ZdK-Generalsekretär zur Einmischung der Kirche in die Politik

"Wir sind als Kirche immer schon da"

Inwiefern sollte sich die Kirche in die Politik einmischen? Am besten gar nicht, meint Bundestags-Vizepräsident Johannes Singhammer von der CSU. Dem widerspricht ZdK-Generalsekretär Stefan Vesper jedoch vehement.

Deutsche Bischöfe haben auch politisch etwas zu sagen / © Arne Dedert (dpa)
Deutsche Bischöfe haben auch politisch etwas zu sagen / © Arne Dedert ( dpa )

domradio.de: Bundestags-Vizepräsident Johannes Singhammer hat vor kurzem gesagt, die Kirche solle bei ihrer Seelsorge bleiben und den Politikern die Politik lassen. Auch sein CSU-Kollege Markus Söder hatte sich entsprechend ausgedrückt. Sie entgegnen, was die beiden CSU-Politiker kritisieren, sei nicht die politische Einmischung der Christen, sondern die der Bischöfe. Was ist denn da der Unterschied?

Stefan Vesper (Generalsekretär des Zentralkomitees der deutschen Katholiken): Ich kritisiere erst einmal, dass Herr Singhammer in dem Artikel, den er geschrieben hat, Bischof und Kirche gleichsetzt. Natürlich haben die Bischöfe eine sehr wichtige Aufgabe in unserer Kirche, und niemand kann und wird das bestreiten. Aber das ganze Volk Gottes ist die Kirche. Nicht nur Bischöfe sind aufgerufen, sich hier und da politisch zu äußern, sondern vor allem wir Laien sind aufgefordert, Kirche an den Stellen und in den Umständen sichtbar zu machen, wo wir sie nur alleine hinbringen können. Das ist eben zum Beispiel die Politik - als aktive Politikerin und aktiver Politiker, in Parteien und Organisationen. Und da ist unser Wort, meine ich, gefragt. 

domradio.de: Heißt im Unterschied dann quasi: Bischöfe sollen sich zurückhalten und Laien sollen die Politik machen?

Vesper: Nein, man sollte als Bischof natürlich sein Wort erheben. Man muss sein Wort erheben. Wie der Kölner Erzbischof Kardinal Woelki das tut, findet natürlich meine ganze Zustimmung. Insgesamt sind die Bischöfe in ihrer Erklärungen vielleicht ein bisschen zu detailliert, gerade wenn es dann Fachleute aus dem Laienstand geschrieben haben. Bei so manchen Erklärungen fragen wir uns, ob das dann nicht manchmal zu fachspezifisch ist. Aber das moralisch-ethische Wort darf niemand der Kirche nehmen, weder den Bischöfen noch den Laien.
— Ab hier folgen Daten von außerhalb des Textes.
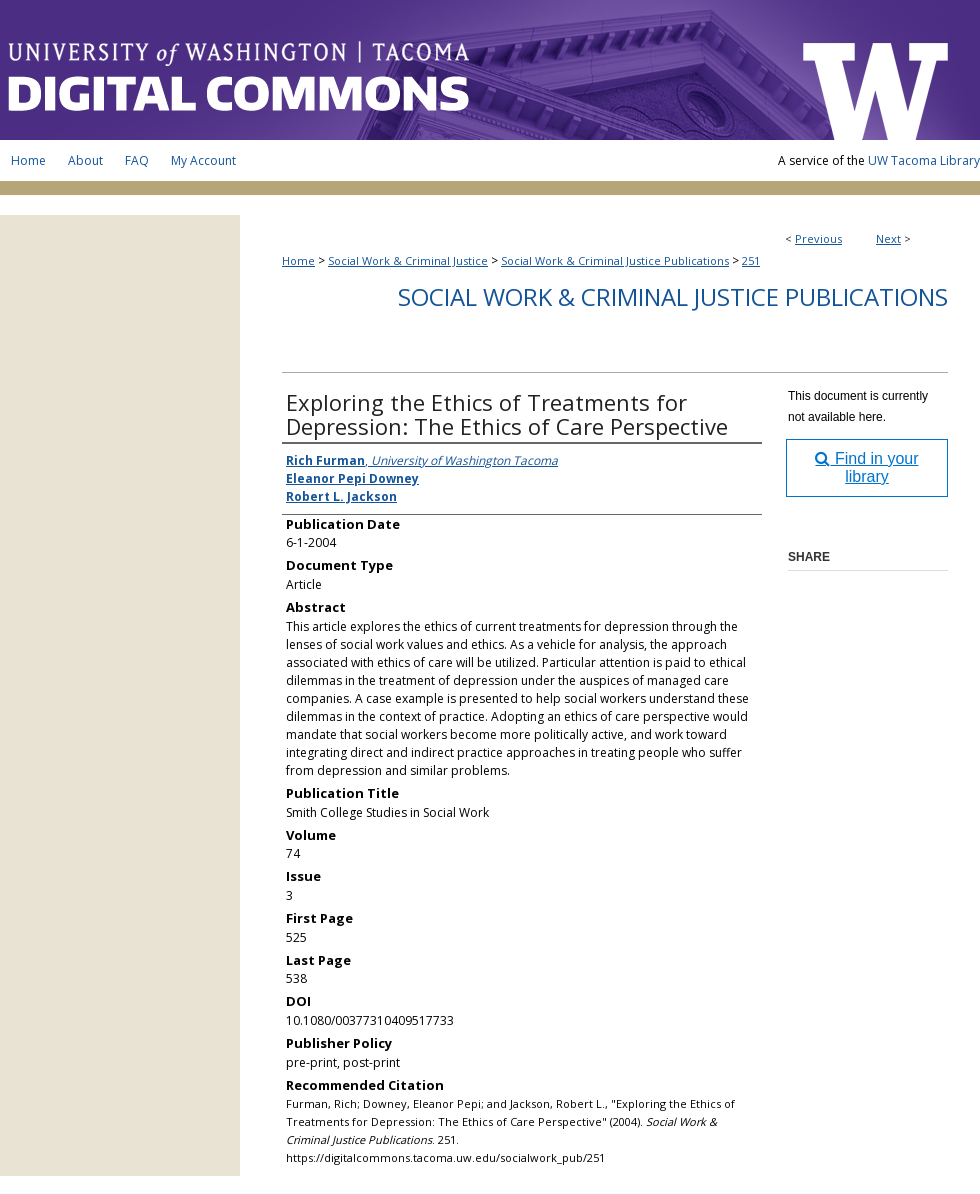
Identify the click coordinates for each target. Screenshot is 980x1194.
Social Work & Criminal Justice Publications (615, 260)
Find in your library (866, 467)
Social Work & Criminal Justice (408, 260)
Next (888, 238)
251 (751, 260)
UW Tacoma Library (924, 160)
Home (298, 260)
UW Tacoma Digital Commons (390, 70)
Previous (818, 238)
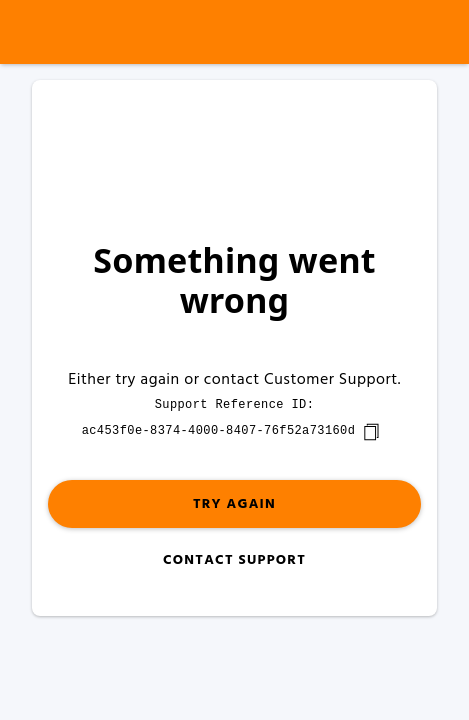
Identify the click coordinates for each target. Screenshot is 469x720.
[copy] (371, 432)
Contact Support (234, 560)
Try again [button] (234, 504)
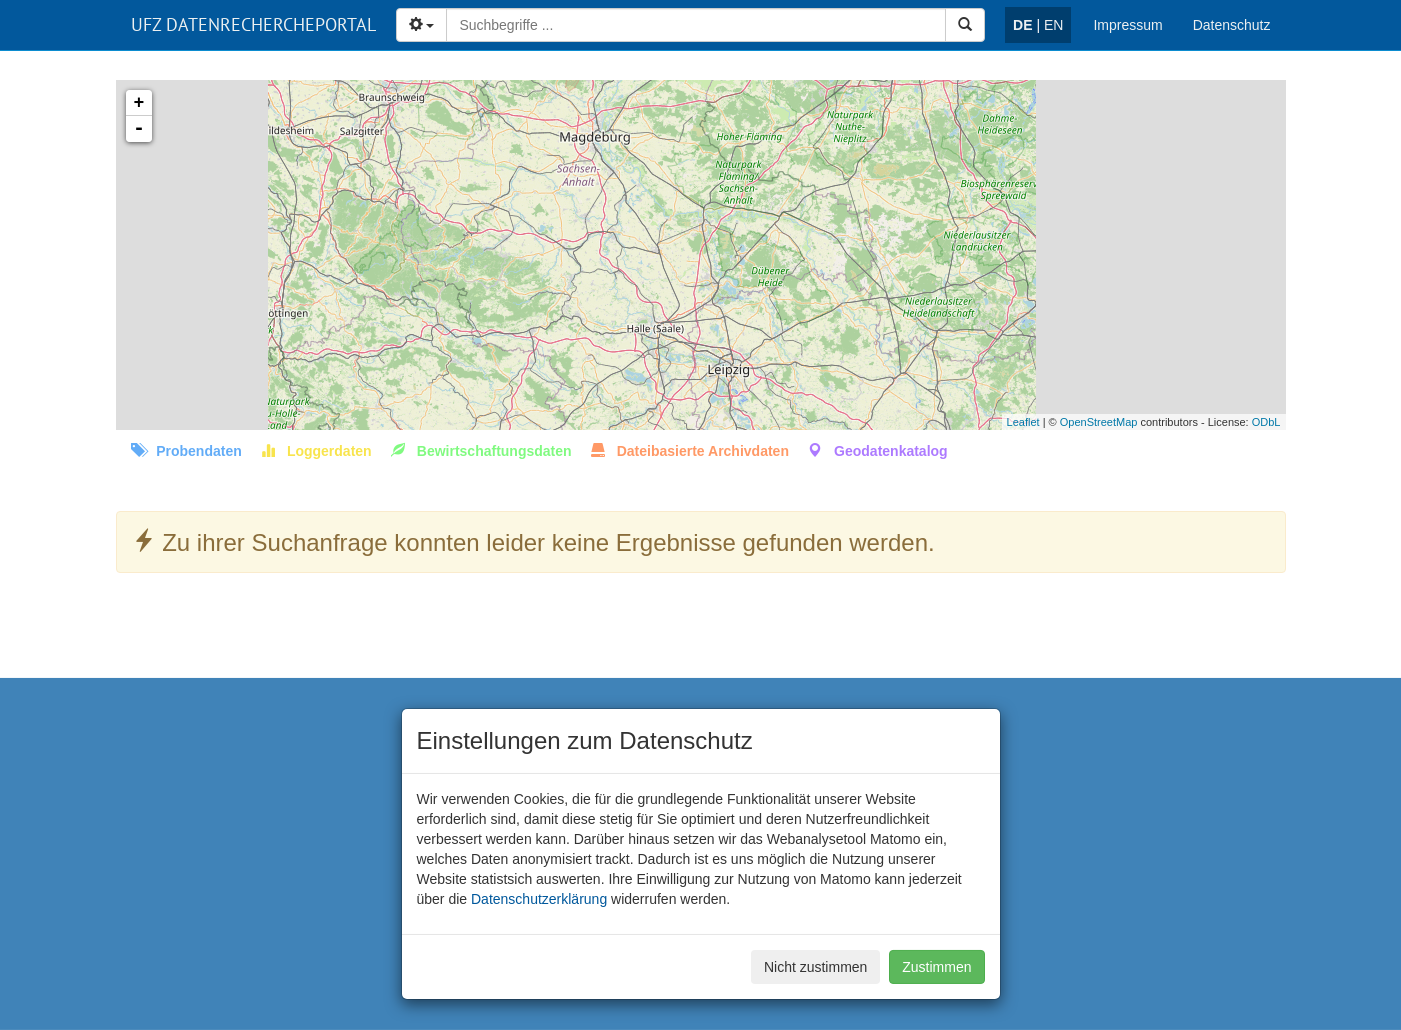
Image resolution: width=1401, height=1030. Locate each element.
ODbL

Und wir haben ja viele Mitglieder der KAB, von Kolping, dem Frauenbund oder dem BDKJ - also von katholischen Organisationen -, die sich in Gruppen und Initiativen, aber auch in politischen Parteien engagieren. Denen sollte man nicht das Wort verbieten wollen.
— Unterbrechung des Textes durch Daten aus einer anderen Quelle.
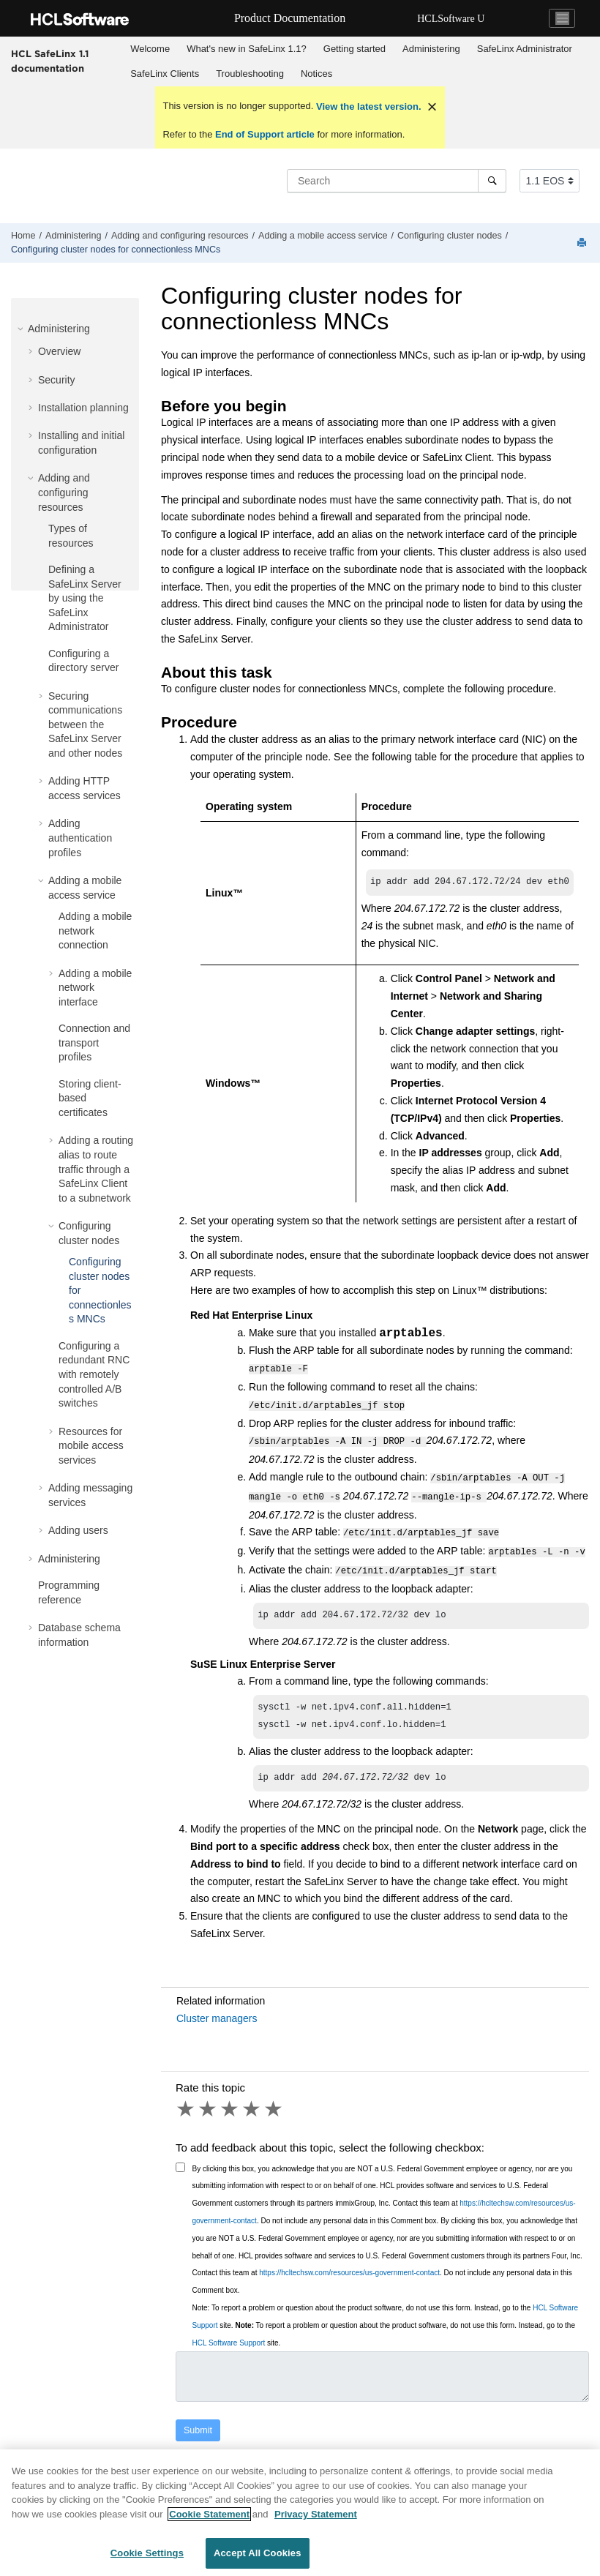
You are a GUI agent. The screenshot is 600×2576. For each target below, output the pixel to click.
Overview (59, 351)
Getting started (354, 48)
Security (56, 380)
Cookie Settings (147, 2557)
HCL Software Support (229, 2338)
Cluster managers (217, 2014)
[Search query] (396, 180)
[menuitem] (150, 49)
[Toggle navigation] (562, 18)
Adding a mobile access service (322, 236)
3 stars (230, 2104)
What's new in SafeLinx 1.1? (247, 48)
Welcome (150, 48)
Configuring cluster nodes (449, 236)
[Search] (492, 180)
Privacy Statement (315, 2517)
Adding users (78, 1530)
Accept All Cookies (257, 2557)
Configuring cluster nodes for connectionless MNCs (115, 249)
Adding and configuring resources (180, 236)
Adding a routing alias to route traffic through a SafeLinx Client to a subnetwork (96, 1168)
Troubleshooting (250, 73)
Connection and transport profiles (94, 1042)
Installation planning (83, 407)
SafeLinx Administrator (524, 48)
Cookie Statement (209, 2517)
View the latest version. (367, 106)
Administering (431, 48)
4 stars (252, 2104)
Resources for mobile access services (91, 1446)
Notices (316, 73)
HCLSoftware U (450, 18)
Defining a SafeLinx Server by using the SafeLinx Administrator (84, 598)
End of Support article (264, 134)
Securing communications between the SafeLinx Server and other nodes (85, 724)
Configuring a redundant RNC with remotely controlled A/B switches (94, 1374)
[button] (22, 329)
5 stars (274, 2104)
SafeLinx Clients (164, 73)
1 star (187, 2104)
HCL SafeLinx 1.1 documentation (50, 60)
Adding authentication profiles (80, 837)
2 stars (209, 2104)
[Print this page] (583, 243)
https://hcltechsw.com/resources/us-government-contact (349, 2268)
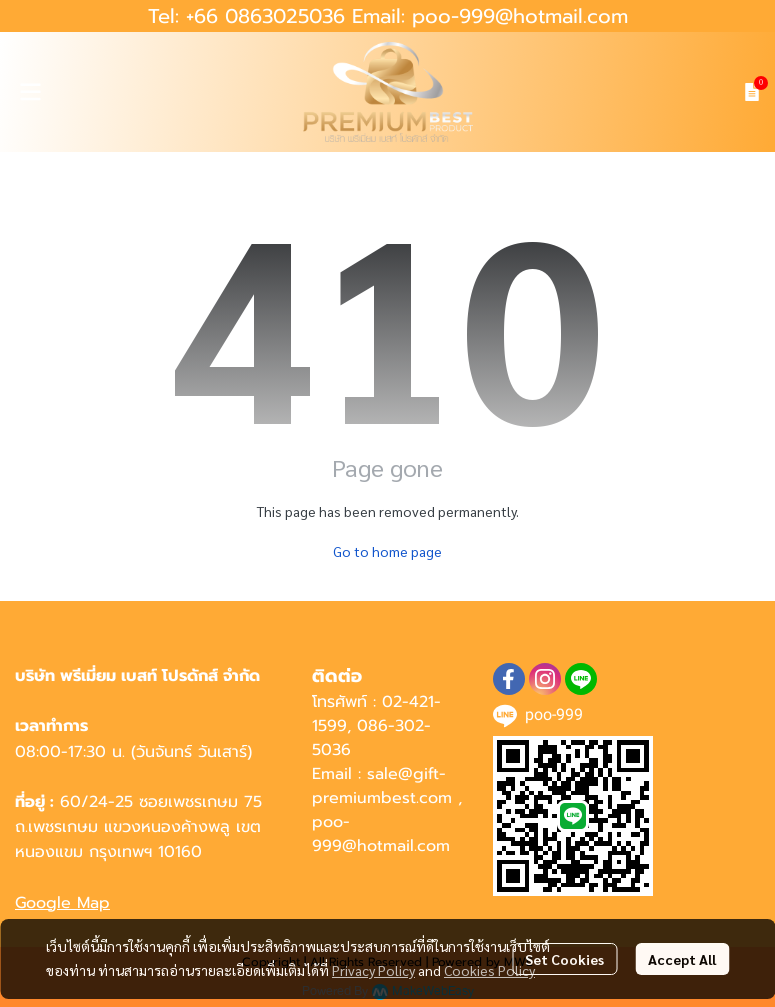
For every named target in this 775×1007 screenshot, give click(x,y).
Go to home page (387, 551)
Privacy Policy (373, 970)
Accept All (682, 959)
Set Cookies (564, 959)
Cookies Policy (489, 970)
domradio.de: Jetzt gibt es aber eine Ecke der Katholiken, die sagt: Kümmere dich doch lieber um die Seelsorge und halte dich aus der Politik raus. Die Seelsorge ist ja die Hauptaufgabe für einen Bischof. An dem Argument ist doch auch was dran, oder?
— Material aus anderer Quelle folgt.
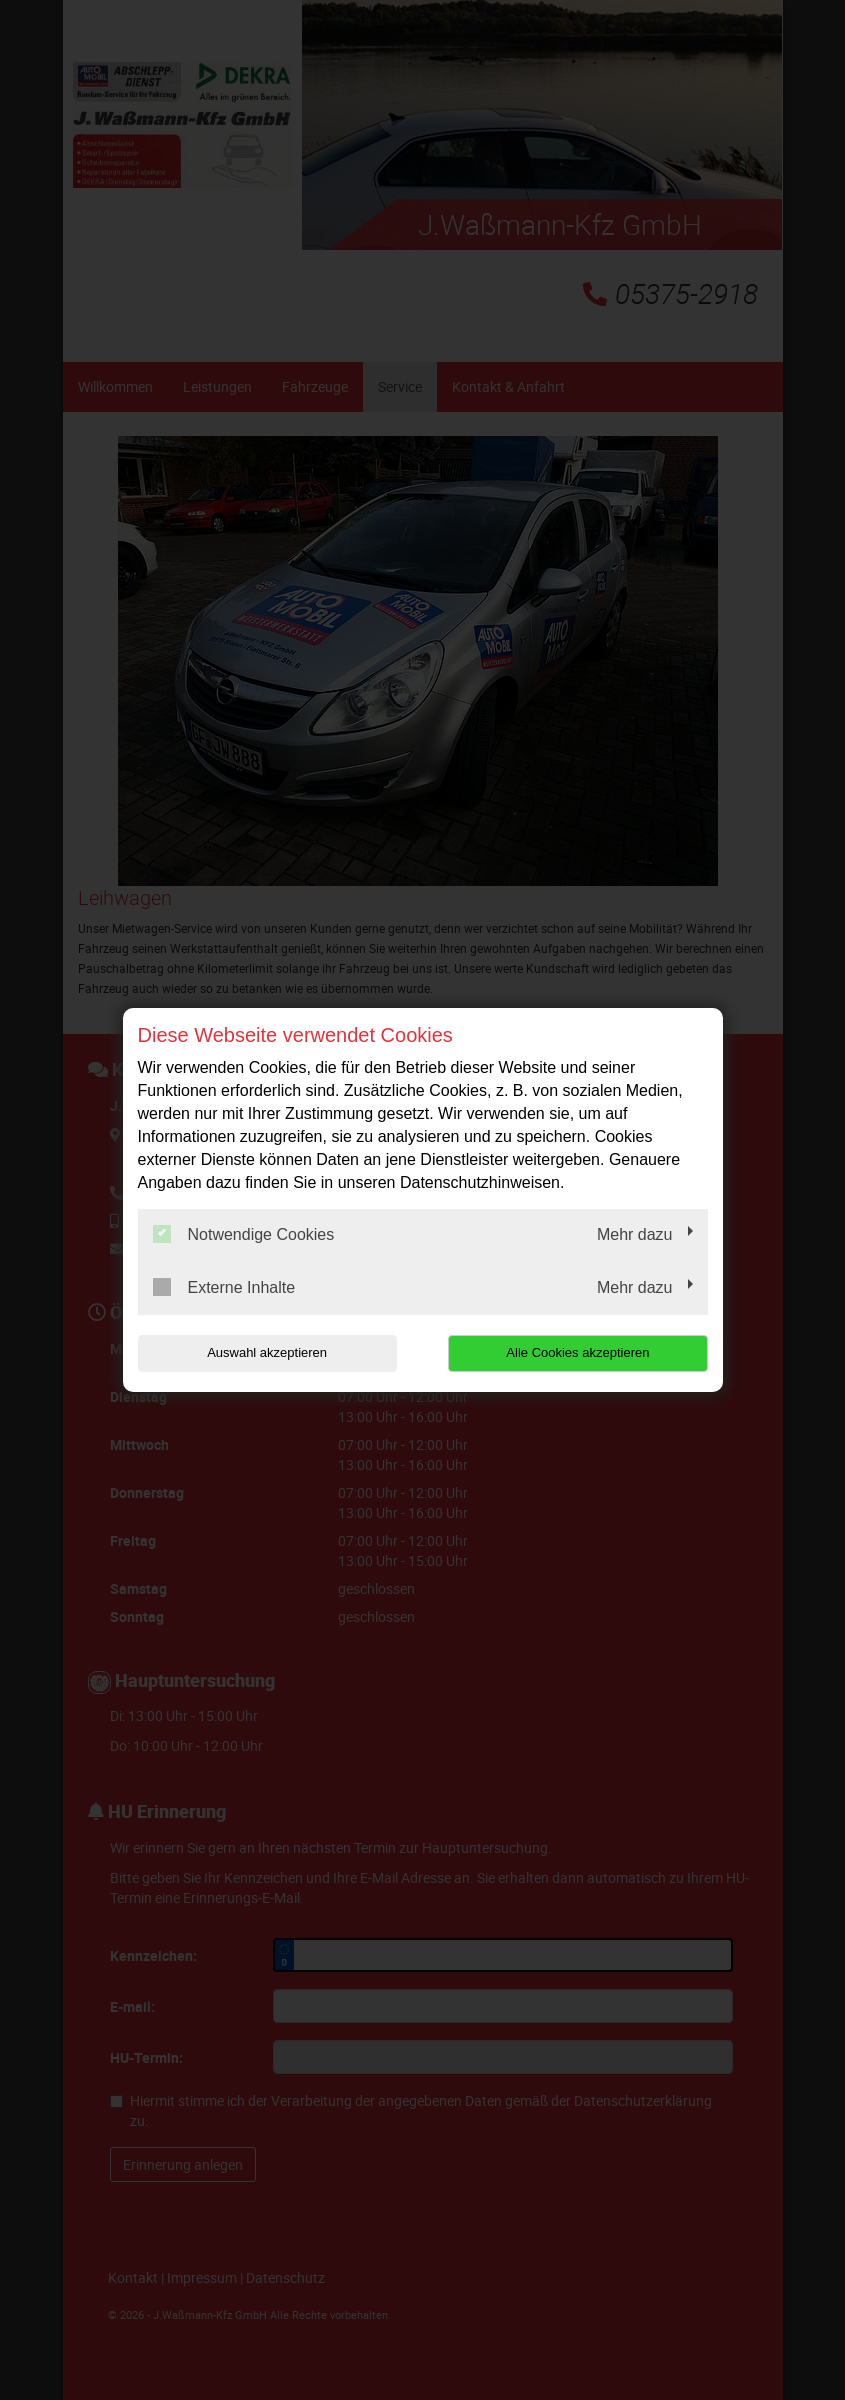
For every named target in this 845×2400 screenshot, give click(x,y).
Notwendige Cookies (244, 1234)
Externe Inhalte (224, 1287)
Vesper: Seelsorge hat ja immer mit konkreten Menschen zu tun. Natürlich lautet die große Gottesfrage, die Frage nach dem Sinn des Lebens, nach der Zukunft, nach Tod und Trauer, aber auch nach Freude und Miteinander. Das sind natürlich große Fragen, die uns als Kirche bewegen. Und zwar uns alle: Bischöfe, Priester, Ordensleute und Laien. Das menschliche Miteinander und gerade auch die Fragen nach Solidarität und Gerechtigkeit fordern unseren gemeinsamen Einsatz. Man kann nicht einfach sagen: Macht ihr eure Arbeit am Sonntagmorgen, den Rest der Woche habt ihr als Kirche nichts zu sagen. Wir wollen ja das ganze Leben wie einen Sauerteig mitbefruchten und mitgestalten. Ich bin ganz dagegen, dass man uns verbieten will uns einzumischen. Wir sind als Kirche immer schon da: in den Menschen, die für Gerechtigkeit eintreten, die sich für Flüchtlinge engagieren, die sich bei der Caritas für die Armen und Schwachen engagieren, die darauf achten, dass die Menschen nicht unter die Räder kommen. Überall ist Kirche da, egal was dieser Mensch für ein Amt in der Kirche hat. Und das ist auch gut so.

domradio.de: Die beiden Politiker die das kritisieren, Söder und Singhammer, sind beide in Bayern bei der CSU. Das ist eine Partei, die aufgrund der Flüchtlingslage sowieso ein bisschen im Konflikt mit der Kirche steckt. Ist da vielleicht noch mehr dahinter?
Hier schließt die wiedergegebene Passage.